Política linguística e exclusão no contexto forense
o caso de Moçambique
DOI:
https://doi.org/10.70778/0m2c9w58Palavras-chave:
direitos humanos, exclusão, política linguísticaResumo
Os problemas decorrentes da ausência de uma definição clara de uma política linguística inclusiva num número considerável de países multilingues, sobretudo na África a sul do Sahara, têm sido um dos principais motivos que levam à exclusão de grupos falantes de línguas minoritárias, não somente no que diz respeito à sua participação massiva nos demais processos de desenvolvimento, mas, sobretudo, no domínio da justiça. Moçambique é um país multilingue que, à semelhança de muitas outras antigas colónias portuguesas, adoptou, logo após a conquista da independência nacional, o Português, língua da antiga potência colonizadora, como sua única língua oficial. A referida escolha origina a marginalização de todas as outras línguas faladas nativamente pelas demais comunidades, atribuindo-lhes epítetos depreciativos. Até a data, os países em causa não têm sido capazes de aprovar uma política linguística que possa salvaguardar os direitos humanos das pessoas com fraca ou sem nenhuma proficiência na língua oficial, especificamente quando aparecem a responder em juizo. Adoptando uma abordagem descritiva, com alguns elementos do método etnográfico, através de dois estudos de casos exemplificativos, o presente estudo procura problematizar o impacto do uso exclusivo da língua portuguesa no sistema judicial em Moçambique.

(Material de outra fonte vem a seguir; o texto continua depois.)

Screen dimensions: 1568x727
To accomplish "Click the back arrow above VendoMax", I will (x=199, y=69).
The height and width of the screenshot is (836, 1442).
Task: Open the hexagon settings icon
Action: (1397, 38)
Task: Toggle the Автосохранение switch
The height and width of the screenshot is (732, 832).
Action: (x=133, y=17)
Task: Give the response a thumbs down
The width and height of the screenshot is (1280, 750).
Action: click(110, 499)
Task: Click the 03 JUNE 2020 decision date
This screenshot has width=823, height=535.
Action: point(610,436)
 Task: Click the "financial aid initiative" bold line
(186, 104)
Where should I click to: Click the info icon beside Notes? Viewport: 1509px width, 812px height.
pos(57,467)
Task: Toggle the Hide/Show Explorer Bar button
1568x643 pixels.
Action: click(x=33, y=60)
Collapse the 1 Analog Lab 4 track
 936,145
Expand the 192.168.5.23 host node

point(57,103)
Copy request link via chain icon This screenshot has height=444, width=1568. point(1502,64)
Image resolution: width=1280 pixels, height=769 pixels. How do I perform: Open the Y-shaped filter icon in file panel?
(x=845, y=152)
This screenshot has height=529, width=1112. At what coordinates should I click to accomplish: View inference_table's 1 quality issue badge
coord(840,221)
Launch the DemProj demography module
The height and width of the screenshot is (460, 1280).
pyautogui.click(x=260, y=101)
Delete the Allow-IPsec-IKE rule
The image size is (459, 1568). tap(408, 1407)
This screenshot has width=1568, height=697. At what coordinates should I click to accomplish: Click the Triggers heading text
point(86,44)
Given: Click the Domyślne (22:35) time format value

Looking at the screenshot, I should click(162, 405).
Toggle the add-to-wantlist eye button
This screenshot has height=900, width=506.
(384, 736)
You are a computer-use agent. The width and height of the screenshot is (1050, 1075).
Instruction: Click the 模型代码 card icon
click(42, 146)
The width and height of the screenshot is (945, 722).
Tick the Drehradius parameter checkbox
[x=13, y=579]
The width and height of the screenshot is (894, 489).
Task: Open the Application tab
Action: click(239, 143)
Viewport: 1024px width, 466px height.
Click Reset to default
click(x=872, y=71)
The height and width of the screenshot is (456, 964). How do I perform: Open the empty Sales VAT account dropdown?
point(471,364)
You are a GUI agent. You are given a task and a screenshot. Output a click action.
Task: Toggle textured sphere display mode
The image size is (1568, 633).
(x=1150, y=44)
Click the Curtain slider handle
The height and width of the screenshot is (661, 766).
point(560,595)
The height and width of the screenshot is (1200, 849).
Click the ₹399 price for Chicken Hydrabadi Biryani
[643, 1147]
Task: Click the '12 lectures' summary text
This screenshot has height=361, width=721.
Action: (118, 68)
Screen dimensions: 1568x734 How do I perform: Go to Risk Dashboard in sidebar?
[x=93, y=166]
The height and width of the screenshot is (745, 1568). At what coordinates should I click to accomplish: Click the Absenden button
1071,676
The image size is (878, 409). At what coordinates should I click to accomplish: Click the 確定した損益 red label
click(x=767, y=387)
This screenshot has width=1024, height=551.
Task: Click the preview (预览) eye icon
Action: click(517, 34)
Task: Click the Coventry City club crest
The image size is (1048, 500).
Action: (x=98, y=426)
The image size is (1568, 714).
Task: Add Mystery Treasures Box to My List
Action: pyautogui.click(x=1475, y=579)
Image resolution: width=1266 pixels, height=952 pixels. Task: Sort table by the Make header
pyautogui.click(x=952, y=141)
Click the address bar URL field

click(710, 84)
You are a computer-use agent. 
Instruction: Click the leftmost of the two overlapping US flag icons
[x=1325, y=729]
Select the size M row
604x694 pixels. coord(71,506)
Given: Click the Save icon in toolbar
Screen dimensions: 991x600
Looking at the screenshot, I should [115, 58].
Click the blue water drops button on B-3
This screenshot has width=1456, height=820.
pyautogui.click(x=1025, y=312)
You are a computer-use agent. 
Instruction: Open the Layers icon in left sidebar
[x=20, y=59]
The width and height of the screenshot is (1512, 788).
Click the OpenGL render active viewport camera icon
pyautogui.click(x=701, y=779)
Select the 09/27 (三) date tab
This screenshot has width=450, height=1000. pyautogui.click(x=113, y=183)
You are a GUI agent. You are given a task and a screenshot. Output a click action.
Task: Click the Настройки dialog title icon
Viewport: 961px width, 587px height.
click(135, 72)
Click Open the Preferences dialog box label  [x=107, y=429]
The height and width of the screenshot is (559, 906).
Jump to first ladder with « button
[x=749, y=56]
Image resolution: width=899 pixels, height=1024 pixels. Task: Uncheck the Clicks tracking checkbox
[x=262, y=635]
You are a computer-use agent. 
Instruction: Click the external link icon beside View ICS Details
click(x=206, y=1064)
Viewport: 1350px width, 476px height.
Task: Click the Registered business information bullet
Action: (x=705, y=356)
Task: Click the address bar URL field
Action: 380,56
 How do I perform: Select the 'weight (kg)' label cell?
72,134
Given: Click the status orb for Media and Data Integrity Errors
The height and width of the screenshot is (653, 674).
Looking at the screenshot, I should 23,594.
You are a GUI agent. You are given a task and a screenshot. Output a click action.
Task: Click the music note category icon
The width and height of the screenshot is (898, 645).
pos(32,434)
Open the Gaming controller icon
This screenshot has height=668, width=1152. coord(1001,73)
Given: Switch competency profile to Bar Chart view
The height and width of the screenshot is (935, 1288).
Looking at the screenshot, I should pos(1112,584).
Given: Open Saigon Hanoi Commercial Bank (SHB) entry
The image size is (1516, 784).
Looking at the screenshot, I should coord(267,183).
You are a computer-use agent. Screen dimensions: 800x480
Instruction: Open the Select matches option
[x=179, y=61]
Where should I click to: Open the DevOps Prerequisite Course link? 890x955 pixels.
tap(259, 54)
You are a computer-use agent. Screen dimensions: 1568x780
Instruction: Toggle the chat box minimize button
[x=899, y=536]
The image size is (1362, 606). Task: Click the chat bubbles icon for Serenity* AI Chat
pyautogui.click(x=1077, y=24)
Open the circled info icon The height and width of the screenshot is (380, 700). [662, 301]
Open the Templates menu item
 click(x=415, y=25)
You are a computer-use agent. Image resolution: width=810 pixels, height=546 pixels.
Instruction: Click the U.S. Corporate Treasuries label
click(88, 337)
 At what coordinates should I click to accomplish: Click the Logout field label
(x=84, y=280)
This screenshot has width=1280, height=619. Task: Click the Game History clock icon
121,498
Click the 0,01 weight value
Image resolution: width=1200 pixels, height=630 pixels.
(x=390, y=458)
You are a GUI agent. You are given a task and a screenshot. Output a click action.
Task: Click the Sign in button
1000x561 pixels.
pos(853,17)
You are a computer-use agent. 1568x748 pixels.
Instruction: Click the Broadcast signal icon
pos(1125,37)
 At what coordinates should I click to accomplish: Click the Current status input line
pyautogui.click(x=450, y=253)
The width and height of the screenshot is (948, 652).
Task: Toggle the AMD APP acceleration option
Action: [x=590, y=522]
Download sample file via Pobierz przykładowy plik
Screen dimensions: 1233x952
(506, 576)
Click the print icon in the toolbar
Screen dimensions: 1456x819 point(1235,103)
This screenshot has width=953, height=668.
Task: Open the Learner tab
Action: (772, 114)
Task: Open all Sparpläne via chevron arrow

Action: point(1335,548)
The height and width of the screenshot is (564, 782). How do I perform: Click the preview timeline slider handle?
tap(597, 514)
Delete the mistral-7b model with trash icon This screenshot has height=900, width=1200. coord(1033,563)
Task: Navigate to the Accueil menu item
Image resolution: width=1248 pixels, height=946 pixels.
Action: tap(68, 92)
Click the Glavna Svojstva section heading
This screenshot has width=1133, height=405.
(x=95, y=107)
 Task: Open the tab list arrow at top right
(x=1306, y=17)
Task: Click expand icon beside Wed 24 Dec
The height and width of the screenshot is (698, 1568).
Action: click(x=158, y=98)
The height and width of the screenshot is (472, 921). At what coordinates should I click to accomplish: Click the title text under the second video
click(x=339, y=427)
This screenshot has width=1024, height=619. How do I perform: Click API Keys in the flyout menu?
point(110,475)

Uma das conclusões a que este estudo chegou é a de que Moçambique deve aprovar uma política linguística que possa permitir que qualquer cidadão possa responder perante a justiça, na língua que melhor domina. Isto evitaria situações em que muitas pessoas se veem excluídas do sistema judicial e ficam em apuros quando procuram defender os seus direitos.